Well, which party broke that bipartisan spirit? Think of all the Democratic senators who couldn't bring themselves to vote for such eminently qualified candidates as John Roberts and Sam Alito. Did that bother Ginsburg?

She seems to have a real problem with people criticizing the Court, particularly those in the Legislative branch. I'm sorry, but there is nothing in our system that rules out Congress setting up a "watchdog" on what Alexander Hamilton once thought was the "least dangerous" branch. Judges have lifetime tenure and there isn't much the Congress could do, other than impeachment, if they thought that judges were behaving unethically. Tradition has it that judges themselves determine if they should recuse themselves from hearing a case in which they have had some connection. Ginsburg may be feeling a mite touchy on the subject since she has failed to recuse herself when her husband had some financial connection to one of the litigants.


<<< In what appear to be violations of federal law and codes of judicial ethics, Justice Ginsburg has participated in more than 20 cases in which her husband owned stock in one of the litigating companies.
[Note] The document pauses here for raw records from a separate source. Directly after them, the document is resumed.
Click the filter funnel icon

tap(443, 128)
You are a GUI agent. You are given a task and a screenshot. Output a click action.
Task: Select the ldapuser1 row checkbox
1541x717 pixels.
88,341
Supreme Court Justice Ruth Bader Ginsburg may have violated federal law, as well as professional codes of judicial ethics, by participating in more than 20 cases in which one of the litigants was a publicly traded corporation in which her husband owned stock.

Reviewing Ginsburg's financial-disclosure reports and cases in West's Supreme Court Reporter, Insight found that since 1995, Ginsburg apparently did not disqualify, or recuse, herself from cases that directly affected eight companies in her husband's rollover individual-retirement account, or IRA. Martin Ginsburg owned between $15,001 and $50,000 worth of shares in NYNEX, American Home Products, Exxon, General Electric, American International Group, Procter & Gamble and Johnson & Johnson -- and $15,000 or less in AT&T -- at the time his wife appears to have adjudicated cases that may have affected the value of his portfolio.

And even if that had no effect on the companies' stock-market performance, Ginsburg still may have violated the federal statute governing judicial procedure, which provides that "Any judge, justice or magistrate shall disqualify himself in any proceeding" if "he knows that he, individually or as a fiduciary, or his spouse or minor child residing in his household, has a financial interest in the subject matter in controversy or in a party to the proceeding" (28 U.S.C. [sections] 455). "Financial interest," according to the statute, "means ownership of a legal or equitable interest, however small." Both the American Bar Association's influential Model Code of Judicial Conduct, and the Judicial Conference's Code of Conduct for United States Judges (adopted by virtually all federal district and appeals courts) contain similar provisions and emphasize that judges must avoid all impropriety and appearance of impropriety. >>>


Of course, all those people getting their panties in a twist about Sam Alito's failure to recuse himself originally in the Vanguard case never murmered a word about Ruth Bader Ginsburg's more clear-cut violations of the standards on recusal.